Structure From Motion | John Lambert

Table of Contents:

A Basic SfM Pipeline
Cost Functions
Bundle Adjustment
Triangulation

Epipolar Geometry

1993 Luong non-linear least squares

A Basic Structure-from-Motion (SFM) Pipeline

As described in [1], there are generally four steps to the algorithm:

(1) Find interest points in each image
(2) Find candidate correspondences (match descriptors for each interest point)
(3) Perform geometric verification of correspondences (RANSAC + fundamental matrix)
(4) Solve for 3D points and camera that minimize reprojection error.

Cost Functions/Error Modelling

The choice of cost function quantifies the total prediction error of the model. It measures how well the model fits the observations and background knowledge.

Reprojection Error for a Single Keypoint in Two Images

Imagine we have matched two keypoints, \(x_1,x_2\) in two different images \(I_1,I_2\) via a SIFT-like feature matching pipeline. We are viewing the projection of the same 3D point \(\mathbf{X}\) in both images. We now wish to identify the coordinates describing the location of \(\mathbf{X}\).

If image \(I_1\) was captured with projection matrix \(M_1\), and image \(I_2\) was captured with projection matrix \(M_2\), we can enforce that the 3D point \(\mathbf{X}\) is projected into the image into the right location in both images. This is called triangulation.

If the camera calibration determining \(M_1,M_2\) are known, then the optimization problem for a single matched keypoint in two images becomes:

\[\min_{\mathbf{X}} f(\mathbf{X}) = \| x_1 - Proj(\mathbf{X},M_1)\|^2 + \| x_2 - Proj(\mathbf{X},M_2)\|^2\]

Reprojection Error for Many Keypoints in Many Cameras

Imagine now that we have \(m\) different cameras, and each camera has a known projection matrix \(\{M_i\}_{i=1}^m\). Suppose we match \(n\) different keypoints across the images, denoted \(\{\mathbf{X}_j\}_{j=1}^n\).

The optimization problem becomes:

\[\min_{\mathbf{X}_1,\mathbf{X}_2, \dots} \sum\limits_{i=1}^m \sum\limits_{j=1}^n \| x_{ij} - Proj(\mathbf{X_j},M_i)\|^2\]

In this case \(x_{ij}\) is the observed location of the \(j\)‘th keypoint into the \(i\)‘th image, as discovered by a keypoint detector in the SIFT-like pipeline.
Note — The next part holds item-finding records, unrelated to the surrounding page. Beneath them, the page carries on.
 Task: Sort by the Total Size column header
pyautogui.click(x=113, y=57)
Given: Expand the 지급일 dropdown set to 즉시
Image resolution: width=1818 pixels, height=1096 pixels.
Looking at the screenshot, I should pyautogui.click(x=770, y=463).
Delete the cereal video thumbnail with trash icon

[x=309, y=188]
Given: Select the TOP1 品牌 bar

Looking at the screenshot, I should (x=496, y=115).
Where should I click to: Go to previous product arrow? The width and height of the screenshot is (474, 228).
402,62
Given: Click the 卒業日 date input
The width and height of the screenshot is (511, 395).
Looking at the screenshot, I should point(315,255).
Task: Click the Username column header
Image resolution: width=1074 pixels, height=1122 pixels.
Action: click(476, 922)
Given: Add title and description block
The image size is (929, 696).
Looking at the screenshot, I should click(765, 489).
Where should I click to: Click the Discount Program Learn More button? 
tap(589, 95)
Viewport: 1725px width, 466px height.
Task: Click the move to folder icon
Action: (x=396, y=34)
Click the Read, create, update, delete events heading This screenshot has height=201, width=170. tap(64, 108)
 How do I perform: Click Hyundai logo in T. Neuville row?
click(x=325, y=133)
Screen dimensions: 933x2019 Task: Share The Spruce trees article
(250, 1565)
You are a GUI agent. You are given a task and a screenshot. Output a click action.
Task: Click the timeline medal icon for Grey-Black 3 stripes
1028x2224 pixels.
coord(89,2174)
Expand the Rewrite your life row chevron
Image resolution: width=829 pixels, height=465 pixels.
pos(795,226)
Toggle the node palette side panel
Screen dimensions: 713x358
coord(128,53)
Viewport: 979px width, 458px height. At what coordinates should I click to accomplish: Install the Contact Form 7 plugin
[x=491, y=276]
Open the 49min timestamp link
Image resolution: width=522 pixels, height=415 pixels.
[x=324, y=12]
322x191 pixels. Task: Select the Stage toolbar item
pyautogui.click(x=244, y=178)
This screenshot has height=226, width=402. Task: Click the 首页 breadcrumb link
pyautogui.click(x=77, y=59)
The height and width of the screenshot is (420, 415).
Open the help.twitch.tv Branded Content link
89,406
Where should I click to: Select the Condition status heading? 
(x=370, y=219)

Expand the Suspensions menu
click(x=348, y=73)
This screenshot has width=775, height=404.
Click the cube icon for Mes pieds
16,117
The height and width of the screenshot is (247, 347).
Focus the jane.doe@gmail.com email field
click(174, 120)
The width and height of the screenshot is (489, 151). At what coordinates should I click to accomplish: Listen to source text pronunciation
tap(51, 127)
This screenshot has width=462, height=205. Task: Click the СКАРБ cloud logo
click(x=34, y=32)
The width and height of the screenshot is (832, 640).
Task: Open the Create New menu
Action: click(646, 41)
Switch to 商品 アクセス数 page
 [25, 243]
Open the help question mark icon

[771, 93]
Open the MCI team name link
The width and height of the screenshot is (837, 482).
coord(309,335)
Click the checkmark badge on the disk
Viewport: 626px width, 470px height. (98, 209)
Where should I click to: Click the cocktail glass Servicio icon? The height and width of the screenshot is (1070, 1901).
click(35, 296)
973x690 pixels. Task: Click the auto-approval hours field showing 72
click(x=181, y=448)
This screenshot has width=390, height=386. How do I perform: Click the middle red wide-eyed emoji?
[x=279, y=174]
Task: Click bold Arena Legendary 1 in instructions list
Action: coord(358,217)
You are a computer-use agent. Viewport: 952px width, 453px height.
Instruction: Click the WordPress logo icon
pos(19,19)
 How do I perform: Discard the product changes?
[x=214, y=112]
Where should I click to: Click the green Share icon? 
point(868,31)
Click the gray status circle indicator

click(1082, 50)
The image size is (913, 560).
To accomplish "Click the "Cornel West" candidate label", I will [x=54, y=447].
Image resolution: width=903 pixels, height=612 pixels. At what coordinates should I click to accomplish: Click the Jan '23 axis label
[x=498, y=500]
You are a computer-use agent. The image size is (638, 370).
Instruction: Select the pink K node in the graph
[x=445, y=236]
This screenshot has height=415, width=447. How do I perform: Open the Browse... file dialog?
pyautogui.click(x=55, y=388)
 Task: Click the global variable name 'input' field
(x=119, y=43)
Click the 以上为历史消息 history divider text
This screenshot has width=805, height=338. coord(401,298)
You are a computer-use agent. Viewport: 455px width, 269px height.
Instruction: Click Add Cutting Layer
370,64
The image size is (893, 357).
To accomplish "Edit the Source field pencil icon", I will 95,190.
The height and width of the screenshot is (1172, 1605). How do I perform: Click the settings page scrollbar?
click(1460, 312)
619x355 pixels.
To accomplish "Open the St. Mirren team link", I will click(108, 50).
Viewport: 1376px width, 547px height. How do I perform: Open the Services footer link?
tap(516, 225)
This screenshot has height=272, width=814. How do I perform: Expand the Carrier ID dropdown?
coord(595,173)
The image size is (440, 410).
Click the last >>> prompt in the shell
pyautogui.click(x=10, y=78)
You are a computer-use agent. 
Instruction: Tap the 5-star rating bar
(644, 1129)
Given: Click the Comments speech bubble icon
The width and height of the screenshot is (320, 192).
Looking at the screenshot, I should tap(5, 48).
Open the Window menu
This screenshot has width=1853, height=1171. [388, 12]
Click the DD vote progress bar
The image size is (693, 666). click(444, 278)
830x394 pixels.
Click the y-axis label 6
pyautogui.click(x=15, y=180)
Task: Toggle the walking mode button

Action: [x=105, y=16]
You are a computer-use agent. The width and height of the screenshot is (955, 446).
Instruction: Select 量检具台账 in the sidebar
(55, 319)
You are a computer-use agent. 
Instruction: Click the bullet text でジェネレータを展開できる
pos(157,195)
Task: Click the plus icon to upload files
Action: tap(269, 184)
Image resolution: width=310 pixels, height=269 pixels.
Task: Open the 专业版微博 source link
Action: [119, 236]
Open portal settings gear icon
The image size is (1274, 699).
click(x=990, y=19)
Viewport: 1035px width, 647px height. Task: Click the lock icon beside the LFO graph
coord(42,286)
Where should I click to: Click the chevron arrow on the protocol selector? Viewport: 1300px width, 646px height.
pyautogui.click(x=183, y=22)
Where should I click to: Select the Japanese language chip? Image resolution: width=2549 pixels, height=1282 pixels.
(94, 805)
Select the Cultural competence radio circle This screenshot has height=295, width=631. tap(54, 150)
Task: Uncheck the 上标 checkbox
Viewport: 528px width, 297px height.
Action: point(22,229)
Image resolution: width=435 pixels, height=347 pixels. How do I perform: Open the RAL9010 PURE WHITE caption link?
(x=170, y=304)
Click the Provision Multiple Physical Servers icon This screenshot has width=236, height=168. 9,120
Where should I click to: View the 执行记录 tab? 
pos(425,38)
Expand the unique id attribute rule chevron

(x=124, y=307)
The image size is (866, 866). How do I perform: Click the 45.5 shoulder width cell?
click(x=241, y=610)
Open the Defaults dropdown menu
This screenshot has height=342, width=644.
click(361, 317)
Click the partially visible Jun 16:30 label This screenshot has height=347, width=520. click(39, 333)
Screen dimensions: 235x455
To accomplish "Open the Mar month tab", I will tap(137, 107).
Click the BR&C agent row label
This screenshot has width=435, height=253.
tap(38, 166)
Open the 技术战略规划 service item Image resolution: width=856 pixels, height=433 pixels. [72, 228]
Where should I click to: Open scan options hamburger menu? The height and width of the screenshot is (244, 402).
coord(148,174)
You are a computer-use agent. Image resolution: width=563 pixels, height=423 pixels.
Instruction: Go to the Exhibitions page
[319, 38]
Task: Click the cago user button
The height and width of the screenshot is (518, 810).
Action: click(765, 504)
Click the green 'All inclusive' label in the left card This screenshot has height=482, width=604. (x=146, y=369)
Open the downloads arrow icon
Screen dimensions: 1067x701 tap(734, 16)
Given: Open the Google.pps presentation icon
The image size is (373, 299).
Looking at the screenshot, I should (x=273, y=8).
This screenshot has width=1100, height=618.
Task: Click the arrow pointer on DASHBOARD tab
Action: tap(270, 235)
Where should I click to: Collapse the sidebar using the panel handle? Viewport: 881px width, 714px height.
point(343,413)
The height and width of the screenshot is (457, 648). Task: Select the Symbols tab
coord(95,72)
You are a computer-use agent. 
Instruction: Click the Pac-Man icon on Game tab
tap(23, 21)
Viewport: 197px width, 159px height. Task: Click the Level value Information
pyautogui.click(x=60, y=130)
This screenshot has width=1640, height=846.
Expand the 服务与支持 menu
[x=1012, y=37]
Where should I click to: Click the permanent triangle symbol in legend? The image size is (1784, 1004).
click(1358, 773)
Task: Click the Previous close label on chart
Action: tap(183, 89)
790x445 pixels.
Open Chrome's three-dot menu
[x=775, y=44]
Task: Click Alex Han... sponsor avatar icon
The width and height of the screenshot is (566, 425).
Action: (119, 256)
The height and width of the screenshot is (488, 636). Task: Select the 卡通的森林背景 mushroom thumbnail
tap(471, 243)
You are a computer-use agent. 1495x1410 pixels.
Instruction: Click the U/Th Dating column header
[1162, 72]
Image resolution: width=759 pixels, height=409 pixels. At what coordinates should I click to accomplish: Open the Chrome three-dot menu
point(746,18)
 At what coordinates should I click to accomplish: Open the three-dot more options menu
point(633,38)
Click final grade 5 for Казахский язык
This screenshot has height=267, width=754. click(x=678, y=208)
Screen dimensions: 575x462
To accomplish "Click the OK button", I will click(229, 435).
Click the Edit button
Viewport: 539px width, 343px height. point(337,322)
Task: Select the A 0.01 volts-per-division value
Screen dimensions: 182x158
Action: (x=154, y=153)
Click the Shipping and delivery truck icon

We penalize solutions for \(\mathbf{X}_1,\mathbf{X}_2,\dots\) in which \(x_{ij}\) is not very close to \(Proj(\mathbf{X_j},M_i)\).

Bundle Adjustment

Imagine now that we are working with arbitrary images for which we have no calibration information. Thus, the projection matrices \(\{M_i\}_{i=1}^m\) are unknown.

Bundle adjustment is the process of minimizing reprojection error over (1) multiple 3D points and (2) multiple cameras. Triggs et al. define it as “the problem of refining a visual reconstruction to produce jointly optimal structure and viewing parameter estimates” [2]. The optimization problem changes only by adding new, additional variables for which we solve.

\[\min_{\mathbf{X}_1,\mathbf{X}_2, \dots, M_1,M_2,\dots} \sum\limits_{i=1}^m \sum\limits_{j=1}^n \| x_{ij} - Proj(\mathbf{X_j},M_i)\|^2\]

According to [2], the name “Bundle Adjustment” refers to bundles of light rays leaving each 3D point and converging on each camera center, “which are ‘adjusted’ optimally with respect to both feature and camera positions”.

Gauss-Newton

Gauss-Newton is generally preferred to Second Order methods like Newton’s Method for a simple reason: deriving and implementing calculations of the second derivatives of the projection model \(Proj(X_j,M_i)\) is difficult and error-prone [2].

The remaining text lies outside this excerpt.